Na manhã do enterro da minha irmã, estranhamente acordei pensando em poesia. Mia adorava poesias e vez ou outra declamava algumas para mim, enquanto praticava solos no piano da sala. Dizia que música e poesia estavam inteiramente ligadas, como uma coisa só expressa em fomatos diferentes. Mia dizia que essa coisa era a emoção por trás dos versos ou notas.
Na manhã do seu enterro, acordei pensando em um poema do Charles Bukowski que ela recitara para mim certa vez, quando eu tinha cerca de dez anos e quebrei o braço ao cair da laranjeira que tínhamos no quintal.

"Me distraia para que a dor passe" eu pedi. E Mia falou que na vida, há momentos, em que a dor não vai passar só porque esquecemos dela por alguns segundos. Há momentos em que a dor fica, disse ela, e precisamos aguenta- la. Então, eu aguentei, segurei o choro e esperei até nosso pai chegar em casa. Foi um péssimo dia para duas garotas ficarem sozinhas, aquele. Enquanto esperávamos e as lágrimas pinicavam meus olhos, Mia segurou minha mão e recitou um poema sobre dor e, por alguma razão, me ajudou a sentir melhor. Embora aparentasse falar de uma dor diferente da que eu estava sentindo.

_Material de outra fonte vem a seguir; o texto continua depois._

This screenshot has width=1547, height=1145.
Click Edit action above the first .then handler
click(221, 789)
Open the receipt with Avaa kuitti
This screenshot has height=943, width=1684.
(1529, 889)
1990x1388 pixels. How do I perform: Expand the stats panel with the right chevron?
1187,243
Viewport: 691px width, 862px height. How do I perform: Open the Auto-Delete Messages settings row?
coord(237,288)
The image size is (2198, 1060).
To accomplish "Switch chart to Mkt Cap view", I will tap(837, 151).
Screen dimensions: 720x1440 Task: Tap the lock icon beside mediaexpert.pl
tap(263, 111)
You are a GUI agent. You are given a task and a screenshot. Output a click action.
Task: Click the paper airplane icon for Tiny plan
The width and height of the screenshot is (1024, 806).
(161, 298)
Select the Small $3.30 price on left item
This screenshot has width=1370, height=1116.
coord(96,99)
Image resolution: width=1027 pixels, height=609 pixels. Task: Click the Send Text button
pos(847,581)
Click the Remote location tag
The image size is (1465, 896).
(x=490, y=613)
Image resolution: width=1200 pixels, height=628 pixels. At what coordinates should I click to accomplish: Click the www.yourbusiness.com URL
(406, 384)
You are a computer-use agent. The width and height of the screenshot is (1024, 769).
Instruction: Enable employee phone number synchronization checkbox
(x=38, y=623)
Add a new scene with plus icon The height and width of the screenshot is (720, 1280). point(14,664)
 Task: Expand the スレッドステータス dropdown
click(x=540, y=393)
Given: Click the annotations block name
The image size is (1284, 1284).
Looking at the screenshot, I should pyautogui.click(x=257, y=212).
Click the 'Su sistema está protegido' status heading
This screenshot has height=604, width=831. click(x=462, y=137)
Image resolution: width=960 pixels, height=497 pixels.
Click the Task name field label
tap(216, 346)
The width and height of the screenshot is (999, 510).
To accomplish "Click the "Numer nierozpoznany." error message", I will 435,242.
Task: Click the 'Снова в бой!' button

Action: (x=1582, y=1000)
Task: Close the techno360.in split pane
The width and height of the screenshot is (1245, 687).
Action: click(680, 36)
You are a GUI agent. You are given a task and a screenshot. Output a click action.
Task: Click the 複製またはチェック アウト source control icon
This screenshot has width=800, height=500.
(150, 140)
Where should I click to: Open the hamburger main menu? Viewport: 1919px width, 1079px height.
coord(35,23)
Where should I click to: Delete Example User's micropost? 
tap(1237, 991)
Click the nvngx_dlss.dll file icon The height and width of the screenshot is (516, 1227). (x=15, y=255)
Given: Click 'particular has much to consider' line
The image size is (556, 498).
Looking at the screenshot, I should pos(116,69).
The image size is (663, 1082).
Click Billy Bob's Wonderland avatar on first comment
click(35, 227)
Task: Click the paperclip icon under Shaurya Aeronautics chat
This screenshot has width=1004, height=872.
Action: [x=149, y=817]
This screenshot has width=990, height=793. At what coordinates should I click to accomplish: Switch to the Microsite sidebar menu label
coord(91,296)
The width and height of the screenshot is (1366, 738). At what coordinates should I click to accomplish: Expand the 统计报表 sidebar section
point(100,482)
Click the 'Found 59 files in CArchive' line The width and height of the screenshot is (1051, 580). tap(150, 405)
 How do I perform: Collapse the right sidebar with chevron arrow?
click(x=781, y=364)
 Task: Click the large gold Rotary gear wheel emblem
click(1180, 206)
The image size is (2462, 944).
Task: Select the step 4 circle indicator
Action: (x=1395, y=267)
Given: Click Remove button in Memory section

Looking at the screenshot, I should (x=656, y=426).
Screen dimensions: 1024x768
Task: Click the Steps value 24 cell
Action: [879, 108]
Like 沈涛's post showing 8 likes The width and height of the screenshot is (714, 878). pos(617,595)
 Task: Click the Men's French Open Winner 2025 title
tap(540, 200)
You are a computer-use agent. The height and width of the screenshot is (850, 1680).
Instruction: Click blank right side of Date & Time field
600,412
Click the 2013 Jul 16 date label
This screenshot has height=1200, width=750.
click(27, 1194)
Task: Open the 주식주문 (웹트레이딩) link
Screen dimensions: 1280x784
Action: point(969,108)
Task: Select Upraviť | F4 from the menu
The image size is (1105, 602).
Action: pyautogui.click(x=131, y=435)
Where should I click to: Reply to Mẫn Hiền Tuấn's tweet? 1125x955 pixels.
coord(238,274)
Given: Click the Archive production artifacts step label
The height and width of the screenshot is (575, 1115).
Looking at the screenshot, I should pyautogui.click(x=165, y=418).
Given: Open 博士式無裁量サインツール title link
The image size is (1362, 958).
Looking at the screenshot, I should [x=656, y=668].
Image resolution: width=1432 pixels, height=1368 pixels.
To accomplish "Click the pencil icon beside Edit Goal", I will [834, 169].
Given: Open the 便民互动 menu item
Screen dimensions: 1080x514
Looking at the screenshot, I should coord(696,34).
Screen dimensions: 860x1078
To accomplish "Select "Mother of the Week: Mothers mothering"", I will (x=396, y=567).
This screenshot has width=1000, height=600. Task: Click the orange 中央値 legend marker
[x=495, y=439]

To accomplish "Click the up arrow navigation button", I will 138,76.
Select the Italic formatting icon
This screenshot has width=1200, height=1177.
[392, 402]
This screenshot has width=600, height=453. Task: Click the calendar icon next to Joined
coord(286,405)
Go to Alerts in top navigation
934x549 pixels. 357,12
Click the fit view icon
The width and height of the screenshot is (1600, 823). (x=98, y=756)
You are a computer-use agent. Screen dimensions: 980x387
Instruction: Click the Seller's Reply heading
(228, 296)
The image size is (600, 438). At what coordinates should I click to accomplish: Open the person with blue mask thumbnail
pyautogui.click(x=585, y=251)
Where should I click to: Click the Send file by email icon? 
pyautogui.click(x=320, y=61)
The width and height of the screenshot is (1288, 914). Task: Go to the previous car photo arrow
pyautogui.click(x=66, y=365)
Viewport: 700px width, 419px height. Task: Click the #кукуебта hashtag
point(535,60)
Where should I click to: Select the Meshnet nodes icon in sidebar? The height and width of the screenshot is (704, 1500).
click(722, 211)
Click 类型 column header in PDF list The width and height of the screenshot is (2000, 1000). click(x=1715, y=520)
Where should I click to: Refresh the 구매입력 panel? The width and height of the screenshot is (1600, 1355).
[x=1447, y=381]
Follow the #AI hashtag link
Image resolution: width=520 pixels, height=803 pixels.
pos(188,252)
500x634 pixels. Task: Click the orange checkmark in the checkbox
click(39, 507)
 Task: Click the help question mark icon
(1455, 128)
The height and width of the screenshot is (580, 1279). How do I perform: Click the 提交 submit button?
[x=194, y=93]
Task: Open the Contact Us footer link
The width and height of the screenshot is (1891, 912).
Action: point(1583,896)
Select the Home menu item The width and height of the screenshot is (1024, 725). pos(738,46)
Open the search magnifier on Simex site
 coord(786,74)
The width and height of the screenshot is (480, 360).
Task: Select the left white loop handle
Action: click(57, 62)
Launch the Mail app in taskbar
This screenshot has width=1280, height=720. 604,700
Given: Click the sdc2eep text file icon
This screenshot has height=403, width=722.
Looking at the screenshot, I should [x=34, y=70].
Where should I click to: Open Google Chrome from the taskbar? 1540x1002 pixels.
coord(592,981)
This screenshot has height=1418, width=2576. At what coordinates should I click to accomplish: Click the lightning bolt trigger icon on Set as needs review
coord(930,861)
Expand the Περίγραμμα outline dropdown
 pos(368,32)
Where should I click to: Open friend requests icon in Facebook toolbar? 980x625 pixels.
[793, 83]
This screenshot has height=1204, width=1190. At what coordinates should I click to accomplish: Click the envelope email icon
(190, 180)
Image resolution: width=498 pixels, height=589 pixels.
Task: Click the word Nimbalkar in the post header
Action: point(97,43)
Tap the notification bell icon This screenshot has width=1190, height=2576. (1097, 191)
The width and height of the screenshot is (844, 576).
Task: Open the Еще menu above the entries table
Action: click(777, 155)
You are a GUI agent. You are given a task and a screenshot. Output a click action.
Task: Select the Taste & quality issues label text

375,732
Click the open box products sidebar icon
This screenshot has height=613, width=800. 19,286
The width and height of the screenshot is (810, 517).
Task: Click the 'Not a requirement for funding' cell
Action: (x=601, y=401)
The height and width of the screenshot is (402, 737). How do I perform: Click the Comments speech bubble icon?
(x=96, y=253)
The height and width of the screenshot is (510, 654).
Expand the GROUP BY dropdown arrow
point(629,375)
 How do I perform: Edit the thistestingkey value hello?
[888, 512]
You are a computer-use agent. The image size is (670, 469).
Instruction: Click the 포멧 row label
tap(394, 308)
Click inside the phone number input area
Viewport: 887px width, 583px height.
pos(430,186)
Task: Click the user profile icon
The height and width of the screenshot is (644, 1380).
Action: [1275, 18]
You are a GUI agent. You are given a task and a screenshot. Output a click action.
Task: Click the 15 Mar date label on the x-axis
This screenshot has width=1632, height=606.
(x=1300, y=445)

"A dor é uma coisa estranha.
Um gato que mata um pássaro,
um acidente de automóvel,
um incêndio...

A dor chega,
BANG,
e eis que ela te atinge.

É real.

E aos olhos de qualquer pessoa pareces um estúpido.
Como se te tornasses, de repente, num idiota.

E não há cura para isso,
a menos que encontres alguém
que compreenda realmente o que sentes
e te saiba ajudar..."

Quando Mia morreu fomos atingindo por uma dor aguda e inesperada. Uma angústia que se retorcia por dentro emaranhada em negação e pesar. A dor atingiu a todos que a conheceram e a amaram. E, como no poema, não havia cura para isso. E embora houvessem outras pessoas que sentiam o mesmo e poderiam compreender minha dor, não ajudava. Não sabíamos como ajudar uns aos outros.
Minha mãe se trancou no quarto de Mia, meu pai no escritório e eu... bom, eu passei a noite debruçada sobre o velho piano, arriscando as notas que constituíam o Réquiem de Mozart e errando por vezes demais. Enquanto lágrimas caíam e eu pensava em poesia. Porque dessa vez não pude segurar as lágrimas e esperar que meu pai viesse me salvar, dessa vez não era um braço quebrado, era um coração. E não só o meu. Como podíamos consertar uns aos outros agora? Todos quebrados e ilhados em cômodos difetentes da casa.

       Enquanto tentava acertar as notas no piano, me perguntei onde Mia estaria agora. Poderia me ouvir? Por que uma canção fúnebre era uma de suas favoritas?

Quer que eu a toque a manhã para você, Mia, antes que joguem terra e flores sobre sua pele fria?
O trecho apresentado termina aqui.